_Task instructions_. Please rewrite the items starting at the line that contains "The image size is (895, 686)." and continuing through the end of the items, with "location" replaced by "position" and everything else left unchanged. Return only those lines.

_Data_.
╔══

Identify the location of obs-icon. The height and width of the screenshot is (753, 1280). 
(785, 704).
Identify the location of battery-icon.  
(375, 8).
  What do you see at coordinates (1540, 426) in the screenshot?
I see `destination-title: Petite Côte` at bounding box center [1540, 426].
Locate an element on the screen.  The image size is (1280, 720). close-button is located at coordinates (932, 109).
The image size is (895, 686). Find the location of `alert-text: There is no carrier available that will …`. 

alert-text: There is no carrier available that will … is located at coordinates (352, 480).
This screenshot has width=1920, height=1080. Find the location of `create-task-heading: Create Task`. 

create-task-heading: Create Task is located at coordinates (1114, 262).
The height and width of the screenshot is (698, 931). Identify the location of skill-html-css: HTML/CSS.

╚══

_The completed task_.
The image size is (895, 686). Find the position of `alert-text: There is no carrier available that will …`. 

alert-text: There is no carrier available that will … is located at coordinates (352, 480).
This screenshot has width=1920, height=1080. Find the position of `create-task-heading: Create Task`. 

create-task-heading: Create Task is located at coordinates (1114, 262).
The height and width of the screenshot is (698, 931). Identify the position of skill-html-css: HTML/CSS.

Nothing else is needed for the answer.